How the Pipeline is Triggered
The ETL flow is fully chained and begins with a time-based trigger defined in AWS EventBridge
, which invokes the first Lambda function
.
From there, each subsequent function is triggered automatically by events generated in AWS services such as Amazon SQS
and Amazon S3
:
Chained Execution
Here’s a high-level overview of how each step is linked:
- EventBridge triggers GetMoviesAndSendToQueue daily at
03:00 UTC
. - This function sends batches of movies to the SQS Queue.
- Each message in the queue triggers the EnrichAndStoreMovie Lambda, which fetches enriched metadata from OMDB and stores it in the Bronze layer on S3.

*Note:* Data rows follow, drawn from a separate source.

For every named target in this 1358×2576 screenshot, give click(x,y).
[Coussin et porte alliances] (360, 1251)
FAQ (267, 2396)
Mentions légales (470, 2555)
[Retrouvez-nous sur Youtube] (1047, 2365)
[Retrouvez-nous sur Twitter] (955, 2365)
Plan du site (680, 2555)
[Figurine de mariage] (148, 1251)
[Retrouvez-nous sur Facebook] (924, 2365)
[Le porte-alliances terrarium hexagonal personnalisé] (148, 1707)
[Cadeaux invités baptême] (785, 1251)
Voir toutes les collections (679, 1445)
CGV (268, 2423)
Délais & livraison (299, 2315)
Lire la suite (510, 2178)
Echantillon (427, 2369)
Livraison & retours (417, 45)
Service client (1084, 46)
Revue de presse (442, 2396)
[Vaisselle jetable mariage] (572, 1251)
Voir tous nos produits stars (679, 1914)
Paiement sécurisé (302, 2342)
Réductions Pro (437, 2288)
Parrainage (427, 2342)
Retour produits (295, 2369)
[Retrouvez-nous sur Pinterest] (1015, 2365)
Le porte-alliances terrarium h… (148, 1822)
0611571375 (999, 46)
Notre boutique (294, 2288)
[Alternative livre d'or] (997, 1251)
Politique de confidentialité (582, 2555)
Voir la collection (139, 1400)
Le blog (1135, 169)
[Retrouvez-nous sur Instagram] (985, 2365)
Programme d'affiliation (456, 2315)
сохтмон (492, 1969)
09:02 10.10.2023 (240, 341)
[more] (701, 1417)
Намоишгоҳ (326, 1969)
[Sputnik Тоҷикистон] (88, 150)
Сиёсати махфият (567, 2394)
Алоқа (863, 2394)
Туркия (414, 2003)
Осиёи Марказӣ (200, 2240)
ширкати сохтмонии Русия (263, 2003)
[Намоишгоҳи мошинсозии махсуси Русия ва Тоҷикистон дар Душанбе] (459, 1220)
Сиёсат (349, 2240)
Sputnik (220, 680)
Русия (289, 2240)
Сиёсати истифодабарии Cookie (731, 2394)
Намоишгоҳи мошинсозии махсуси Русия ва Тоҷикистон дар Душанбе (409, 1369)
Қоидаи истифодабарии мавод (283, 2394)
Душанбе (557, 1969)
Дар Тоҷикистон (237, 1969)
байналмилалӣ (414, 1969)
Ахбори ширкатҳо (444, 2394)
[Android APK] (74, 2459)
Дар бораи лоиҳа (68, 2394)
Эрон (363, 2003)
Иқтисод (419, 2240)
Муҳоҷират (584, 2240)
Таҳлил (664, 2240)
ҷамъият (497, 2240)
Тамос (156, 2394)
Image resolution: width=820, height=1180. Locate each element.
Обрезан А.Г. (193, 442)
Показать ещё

- Once all movies are processed, the Lambda writes a
_SUCCESS
file — this triggers the ProcessBronzeToSilver function via an S3 event. - That function reads raw JSON files from the Bronze bucket, normalizes them, and writes a single CSV to the Silver layer.
- The creation of this CSV triggers the ProcessSilverToGold Lambda, which generates analytical datasets and stores them in the Gold layer on S3.
Each step in the pipeline is fully decoupled, yet seamlessly orchestrated through AWS-native triggers.
Fully Automated Processing
By leveraging this event-driven design, the ETL pipeline can run autonomously — from data extraction to enrichment, transformation, and analytics generation — without the need for external schedulers or manual interventions.
This approach ensures:
- Scalability: each function can scale independently.
- Reliability: built-in retries and monitoring are easier to apply per step.
- Maintainability: logic is isolated, and failures are easier to track and recover.